Freescale Semiconductorは、厳しい車載環境で鉛蓄電池の電圧、電流、および温度を計測してバッテリの状態を判定するインテリジェント・バッテリ・センサ(IBS)「MM912J637」を発表した。同製品は、すでにサンプル出荷を開始しており、量産開始は2011年9月を予定している。

Freescaleのインテリジェント・バッテリ・センサ(IBS)「MM912J637」

同製品は、同社の16ビットマイクロコントローラ「S12」とSMARTMOSアナログ制御ICを組立時の光学検査が可能なWettable flanks technologyによる7mm×7mmの小型QFNパッケージに統合したもので、ボード上の実効的な占有空間を縮小することが可能となる。

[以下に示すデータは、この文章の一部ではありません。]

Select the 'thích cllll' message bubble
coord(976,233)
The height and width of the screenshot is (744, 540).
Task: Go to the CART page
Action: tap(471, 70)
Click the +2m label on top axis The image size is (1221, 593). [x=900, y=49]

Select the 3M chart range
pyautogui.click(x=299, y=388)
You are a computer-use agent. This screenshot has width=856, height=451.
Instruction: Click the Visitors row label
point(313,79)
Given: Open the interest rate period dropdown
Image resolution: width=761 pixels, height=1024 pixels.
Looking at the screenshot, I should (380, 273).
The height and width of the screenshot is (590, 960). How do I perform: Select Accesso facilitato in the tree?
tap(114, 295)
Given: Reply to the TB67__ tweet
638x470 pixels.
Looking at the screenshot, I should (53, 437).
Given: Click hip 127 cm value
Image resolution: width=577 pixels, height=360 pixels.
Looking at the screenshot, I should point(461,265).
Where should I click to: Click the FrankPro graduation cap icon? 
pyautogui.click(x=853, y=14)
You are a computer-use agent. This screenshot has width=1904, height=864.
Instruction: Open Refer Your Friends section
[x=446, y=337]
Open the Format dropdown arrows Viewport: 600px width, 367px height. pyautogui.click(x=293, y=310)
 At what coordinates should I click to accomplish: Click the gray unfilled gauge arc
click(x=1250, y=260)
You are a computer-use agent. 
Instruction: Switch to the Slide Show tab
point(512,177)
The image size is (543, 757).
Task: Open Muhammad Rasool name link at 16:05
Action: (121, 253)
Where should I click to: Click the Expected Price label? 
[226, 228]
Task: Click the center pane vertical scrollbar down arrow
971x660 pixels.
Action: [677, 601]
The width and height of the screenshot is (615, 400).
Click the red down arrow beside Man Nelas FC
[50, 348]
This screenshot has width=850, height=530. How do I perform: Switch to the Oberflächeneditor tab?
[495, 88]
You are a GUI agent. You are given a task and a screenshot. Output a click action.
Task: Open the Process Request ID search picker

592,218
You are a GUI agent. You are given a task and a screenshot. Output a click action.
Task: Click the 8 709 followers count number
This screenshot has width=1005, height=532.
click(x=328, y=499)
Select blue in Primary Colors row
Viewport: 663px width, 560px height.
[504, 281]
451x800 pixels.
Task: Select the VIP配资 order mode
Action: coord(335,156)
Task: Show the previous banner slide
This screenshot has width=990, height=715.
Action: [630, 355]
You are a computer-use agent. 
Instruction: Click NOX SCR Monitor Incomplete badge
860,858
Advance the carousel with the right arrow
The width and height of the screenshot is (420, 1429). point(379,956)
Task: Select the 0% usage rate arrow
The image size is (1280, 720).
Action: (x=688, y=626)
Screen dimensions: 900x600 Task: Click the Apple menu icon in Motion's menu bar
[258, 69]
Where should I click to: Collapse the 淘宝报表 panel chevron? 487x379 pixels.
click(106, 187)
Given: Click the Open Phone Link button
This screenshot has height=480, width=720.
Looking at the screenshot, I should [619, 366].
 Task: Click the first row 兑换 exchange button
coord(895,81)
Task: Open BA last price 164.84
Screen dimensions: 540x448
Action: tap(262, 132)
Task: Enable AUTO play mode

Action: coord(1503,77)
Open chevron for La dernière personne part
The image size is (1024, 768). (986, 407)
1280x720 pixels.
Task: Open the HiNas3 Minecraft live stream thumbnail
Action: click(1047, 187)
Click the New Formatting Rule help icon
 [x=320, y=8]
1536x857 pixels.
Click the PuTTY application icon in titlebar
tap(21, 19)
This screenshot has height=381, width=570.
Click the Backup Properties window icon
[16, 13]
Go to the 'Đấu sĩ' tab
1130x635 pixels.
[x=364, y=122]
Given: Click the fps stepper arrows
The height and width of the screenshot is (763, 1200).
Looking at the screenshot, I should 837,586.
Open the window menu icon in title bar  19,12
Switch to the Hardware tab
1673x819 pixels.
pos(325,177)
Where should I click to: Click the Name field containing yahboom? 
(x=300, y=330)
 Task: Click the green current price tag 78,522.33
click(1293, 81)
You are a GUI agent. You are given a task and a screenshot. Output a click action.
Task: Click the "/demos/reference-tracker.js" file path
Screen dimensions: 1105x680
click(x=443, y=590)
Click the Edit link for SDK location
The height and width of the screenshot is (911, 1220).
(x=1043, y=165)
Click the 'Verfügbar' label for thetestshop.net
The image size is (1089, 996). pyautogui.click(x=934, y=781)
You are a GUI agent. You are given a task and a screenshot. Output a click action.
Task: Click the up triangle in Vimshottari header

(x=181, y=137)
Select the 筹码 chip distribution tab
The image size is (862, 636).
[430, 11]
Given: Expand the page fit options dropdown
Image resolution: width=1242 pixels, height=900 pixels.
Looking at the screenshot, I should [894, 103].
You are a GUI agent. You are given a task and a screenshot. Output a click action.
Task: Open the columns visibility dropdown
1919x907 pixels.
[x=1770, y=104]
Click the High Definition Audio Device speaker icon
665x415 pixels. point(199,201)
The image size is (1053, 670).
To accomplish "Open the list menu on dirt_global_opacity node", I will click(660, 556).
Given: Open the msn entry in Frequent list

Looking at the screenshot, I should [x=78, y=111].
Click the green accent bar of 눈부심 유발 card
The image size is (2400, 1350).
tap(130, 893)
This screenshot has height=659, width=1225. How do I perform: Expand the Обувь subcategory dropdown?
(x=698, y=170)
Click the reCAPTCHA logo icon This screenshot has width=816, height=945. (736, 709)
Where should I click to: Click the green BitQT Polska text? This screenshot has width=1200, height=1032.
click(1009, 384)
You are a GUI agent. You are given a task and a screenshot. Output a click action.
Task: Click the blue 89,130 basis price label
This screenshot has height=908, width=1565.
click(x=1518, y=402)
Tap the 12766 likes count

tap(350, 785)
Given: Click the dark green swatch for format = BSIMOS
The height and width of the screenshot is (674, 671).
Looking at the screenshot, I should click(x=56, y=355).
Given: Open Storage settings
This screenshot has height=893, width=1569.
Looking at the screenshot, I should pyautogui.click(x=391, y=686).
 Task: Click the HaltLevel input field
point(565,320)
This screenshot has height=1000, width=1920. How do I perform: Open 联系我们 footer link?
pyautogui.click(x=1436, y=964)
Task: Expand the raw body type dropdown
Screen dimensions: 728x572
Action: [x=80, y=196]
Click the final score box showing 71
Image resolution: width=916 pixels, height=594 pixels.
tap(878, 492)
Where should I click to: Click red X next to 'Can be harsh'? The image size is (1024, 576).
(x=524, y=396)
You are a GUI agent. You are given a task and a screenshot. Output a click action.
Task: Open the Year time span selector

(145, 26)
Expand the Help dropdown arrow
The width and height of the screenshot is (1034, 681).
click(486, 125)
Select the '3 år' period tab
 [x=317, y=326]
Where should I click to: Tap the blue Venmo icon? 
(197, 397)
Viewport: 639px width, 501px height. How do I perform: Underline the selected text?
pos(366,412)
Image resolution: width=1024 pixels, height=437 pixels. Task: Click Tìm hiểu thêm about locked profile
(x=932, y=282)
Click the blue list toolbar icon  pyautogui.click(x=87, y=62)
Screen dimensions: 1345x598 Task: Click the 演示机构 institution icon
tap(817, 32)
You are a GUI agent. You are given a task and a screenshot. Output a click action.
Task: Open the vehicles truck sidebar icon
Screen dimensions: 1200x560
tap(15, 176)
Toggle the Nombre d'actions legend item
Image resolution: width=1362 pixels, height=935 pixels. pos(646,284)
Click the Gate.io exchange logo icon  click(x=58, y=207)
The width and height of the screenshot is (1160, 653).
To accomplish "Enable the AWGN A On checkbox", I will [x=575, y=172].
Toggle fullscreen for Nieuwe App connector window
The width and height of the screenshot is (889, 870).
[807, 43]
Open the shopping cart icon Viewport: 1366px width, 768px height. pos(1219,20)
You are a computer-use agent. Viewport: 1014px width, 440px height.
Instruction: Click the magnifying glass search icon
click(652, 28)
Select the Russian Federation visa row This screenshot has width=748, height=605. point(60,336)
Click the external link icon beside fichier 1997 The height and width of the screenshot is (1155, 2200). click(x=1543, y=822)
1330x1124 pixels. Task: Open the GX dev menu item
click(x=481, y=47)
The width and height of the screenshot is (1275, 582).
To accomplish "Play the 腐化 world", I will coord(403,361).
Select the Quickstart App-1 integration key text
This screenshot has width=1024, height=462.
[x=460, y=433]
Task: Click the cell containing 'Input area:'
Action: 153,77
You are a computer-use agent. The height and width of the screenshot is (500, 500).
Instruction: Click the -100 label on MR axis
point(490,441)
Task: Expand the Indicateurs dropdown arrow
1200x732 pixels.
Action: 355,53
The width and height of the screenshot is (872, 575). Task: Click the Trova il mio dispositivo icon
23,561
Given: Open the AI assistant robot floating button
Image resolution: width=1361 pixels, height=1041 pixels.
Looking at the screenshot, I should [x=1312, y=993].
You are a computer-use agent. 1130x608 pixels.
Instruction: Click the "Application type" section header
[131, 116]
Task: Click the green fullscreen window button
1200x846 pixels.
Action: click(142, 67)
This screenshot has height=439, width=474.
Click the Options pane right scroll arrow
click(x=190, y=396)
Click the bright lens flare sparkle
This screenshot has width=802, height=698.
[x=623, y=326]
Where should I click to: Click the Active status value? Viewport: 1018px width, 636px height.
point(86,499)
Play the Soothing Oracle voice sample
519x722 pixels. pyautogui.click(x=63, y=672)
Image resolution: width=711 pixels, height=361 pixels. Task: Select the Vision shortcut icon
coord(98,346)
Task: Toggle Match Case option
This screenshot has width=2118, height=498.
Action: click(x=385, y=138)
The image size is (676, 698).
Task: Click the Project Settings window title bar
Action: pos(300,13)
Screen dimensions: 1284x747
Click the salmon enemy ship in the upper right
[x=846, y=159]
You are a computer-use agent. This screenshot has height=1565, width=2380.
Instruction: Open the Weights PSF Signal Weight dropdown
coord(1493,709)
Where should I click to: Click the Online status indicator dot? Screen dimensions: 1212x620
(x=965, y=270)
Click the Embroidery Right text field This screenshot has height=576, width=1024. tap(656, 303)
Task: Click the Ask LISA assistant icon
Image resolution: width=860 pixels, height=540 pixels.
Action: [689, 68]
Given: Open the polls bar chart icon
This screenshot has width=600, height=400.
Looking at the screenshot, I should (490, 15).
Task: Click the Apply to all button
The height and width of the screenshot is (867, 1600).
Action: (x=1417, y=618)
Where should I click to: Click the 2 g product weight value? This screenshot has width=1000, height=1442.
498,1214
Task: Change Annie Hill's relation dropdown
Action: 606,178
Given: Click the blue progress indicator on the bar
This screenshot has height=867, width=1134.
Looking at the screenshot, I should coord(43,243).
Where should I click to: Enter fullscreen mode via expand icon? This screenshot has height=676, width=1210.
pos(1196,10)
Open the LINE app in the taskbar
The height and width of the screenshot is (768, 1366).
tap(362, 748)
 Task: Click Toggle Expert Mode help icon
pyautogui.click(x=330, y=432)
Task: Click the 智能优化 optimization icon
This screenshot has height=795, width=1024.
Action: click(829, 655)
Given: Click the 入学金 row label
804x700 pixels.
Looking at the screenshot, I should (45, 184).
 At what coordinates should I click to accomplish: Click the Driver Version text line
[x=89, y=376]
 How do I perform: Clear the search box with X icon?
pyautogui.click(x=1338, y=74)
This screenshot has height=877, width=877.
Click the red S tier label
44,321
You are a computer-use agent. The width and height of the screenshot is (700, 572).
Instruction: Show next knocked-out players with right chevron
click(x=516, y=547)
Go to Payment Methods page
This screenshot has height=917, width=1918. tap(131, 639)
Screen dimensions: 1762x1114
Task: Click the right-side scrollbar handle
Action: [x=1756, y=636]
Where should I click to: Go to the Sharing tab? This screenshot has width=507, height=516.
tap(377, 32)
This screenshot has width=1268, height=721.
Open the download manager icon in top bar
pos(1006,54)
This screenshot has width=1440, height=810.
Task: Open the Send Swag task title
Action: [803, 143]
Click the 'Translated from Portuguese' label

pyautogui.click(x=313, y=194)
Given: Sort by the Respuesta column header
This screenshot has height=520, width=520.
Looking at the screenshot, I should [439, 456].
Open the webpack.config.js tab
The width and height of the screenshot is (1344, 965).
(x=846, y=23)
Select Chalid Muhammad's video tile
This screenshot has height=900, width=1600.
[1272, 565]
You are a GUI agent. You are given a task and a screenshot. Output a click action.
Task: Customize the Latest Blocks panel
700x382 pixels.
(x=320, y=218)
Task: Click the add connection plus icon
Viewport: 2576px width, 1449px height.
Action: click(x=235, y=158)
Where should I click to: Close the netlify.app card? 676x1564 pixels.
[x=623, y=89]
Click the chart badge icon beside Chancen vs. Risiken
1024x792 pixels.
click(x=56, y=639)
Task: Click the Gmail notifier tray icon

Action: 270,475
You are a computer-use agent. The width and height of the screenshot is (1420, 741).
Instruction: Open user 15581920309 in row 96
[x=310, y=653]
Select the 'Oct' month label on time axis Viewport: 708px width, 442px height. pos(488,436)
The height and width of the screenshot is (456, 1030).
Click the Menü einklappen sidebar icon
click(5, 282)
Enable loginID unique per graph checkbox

また、ESD(Electrostatic Discharge)、EMC(Electromagnetic Compatibility)要求において高い車載基準を満たし、ゼロ・ディフェクトの製品品質を達成できるよう設計されているほか、車載規格「AEC-Q100」の要件を満たす-40℃~+125℃での動作に適合しており、ターゲット・アプリケーションでの消費電力の削減が実現できる。 同製品は、ローカル・インターコネクト・ネットワーク(LIN)を使用して通信を実行するほか、各16ビットの2チャネルの2次オーダーΣΔ型A/Dコンバータ(ADC)によりバッテリの電圧と電流を同時に計測し、もう1つの16ビットADCにより温度を計測する。IBSは最悪の条件でも高分解能の正確な監視を行うため、バッテリの劣化状態、充電状態、および作動状態を適切に予測することが可能であり、これらの指標値は、車載規格準拠のLINネットワークにより定期的または要求に応じて通信される。

また、バッテリの負極に外付けされたシャント抵抗により電流を正確に計測し、正極に直列に接続された抵抗によりバッテリ電圧を正確に計測することが可能なほか、バッテリの取付けブラケットに組み込まれた統合温度センサによりバッテリ温度を正確に計測することが可能となっている。